Input material section start

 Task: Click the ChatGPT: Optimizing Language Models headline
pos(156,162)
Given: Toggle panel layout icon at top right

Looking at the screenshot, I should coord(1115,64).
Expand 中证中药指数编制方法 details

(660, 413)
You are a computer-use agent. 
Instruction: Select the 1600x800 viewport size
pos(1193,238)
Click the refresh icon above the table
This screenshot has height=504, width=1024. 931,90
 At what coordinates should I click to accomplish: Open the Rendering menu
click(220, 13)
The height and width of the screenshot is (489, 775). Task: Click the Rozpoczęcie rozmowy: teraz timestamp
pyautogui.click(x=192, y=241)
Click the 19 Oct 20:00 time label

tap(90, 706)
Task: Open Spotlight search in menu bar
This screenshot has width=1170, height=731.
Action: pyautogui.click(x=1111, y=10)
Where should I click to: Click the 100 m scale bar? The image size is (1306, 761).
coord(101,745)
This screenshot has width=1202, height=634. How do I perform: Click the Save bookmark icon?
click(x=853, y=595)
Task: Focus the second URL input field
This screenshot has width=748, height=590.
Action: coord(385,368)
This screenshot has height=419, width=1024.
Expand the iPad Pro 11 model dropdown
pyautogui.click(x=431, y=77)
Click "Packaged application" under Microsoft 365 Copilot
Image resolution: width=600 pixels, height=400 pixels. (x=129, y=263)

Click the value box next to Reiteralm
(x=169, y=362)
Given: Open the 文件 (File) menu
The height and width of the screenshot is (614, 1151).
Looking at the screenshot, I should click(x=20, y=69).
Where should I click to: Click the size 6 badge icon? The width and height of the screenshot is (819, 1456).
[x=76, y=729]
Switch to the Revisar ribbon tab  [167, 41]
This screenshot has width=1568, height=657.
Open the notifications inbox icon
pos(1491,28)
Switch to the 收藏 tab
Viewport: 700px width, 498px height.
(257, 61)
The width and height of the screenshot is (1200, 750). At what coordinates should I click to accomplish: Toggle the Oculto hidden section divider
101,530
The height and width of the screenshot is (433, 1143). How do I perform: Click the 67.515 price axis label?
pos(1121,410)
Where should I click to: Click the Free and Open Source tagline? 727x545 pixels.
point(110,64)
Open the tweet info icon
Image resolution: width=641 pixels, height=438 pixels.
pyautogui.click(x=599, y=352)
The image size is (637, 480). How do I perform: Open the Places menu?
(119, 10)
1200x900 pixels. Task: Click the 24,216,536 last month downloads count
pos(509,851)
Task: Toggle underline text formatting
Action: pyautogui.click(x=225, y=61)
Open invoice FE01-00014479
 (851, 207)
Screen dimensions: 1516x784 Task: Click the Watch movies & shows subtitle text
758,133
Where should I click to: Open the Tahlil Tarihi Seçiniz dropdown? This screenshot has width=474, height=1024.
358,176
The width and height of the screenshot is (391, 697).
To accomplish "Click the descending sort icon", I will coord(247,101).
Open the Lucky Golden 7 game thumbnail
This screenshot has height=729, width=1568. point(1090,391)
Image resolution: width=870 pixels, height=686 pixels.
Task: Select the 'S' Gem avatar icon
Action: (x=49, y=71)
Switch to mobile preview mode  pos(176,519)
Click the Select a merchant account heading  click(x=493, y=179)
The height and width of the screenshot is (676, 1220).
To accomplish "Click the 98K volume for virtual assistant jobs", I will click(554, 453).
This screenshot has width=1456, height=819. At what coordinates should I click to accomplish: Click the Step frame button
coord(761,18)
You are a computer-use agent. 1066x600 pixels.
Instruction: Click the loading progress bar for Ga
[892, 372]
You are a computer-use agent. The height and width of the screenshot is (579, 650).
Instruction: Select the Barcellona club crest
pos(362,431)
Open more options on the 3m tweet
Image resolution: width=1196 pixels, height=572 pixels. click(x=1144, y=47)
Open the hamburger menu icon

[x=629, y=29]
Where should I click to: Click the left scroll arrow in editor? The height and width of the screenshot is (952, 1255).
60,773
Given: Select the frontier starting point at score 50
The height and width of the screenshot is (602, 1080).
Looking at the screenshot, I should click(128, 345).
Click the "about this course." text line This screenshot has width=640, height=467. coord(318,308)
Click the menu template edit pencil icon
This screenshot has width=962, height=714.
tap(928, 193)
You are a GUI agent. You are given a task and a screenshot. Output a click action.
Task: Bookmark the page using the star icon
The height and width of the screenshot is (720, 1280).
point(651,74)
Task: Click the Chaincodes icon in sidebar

Input material section end

**Task objective**
Please count the lines in the material above that hold the word "computer", and give only the total.

**The completed task**
3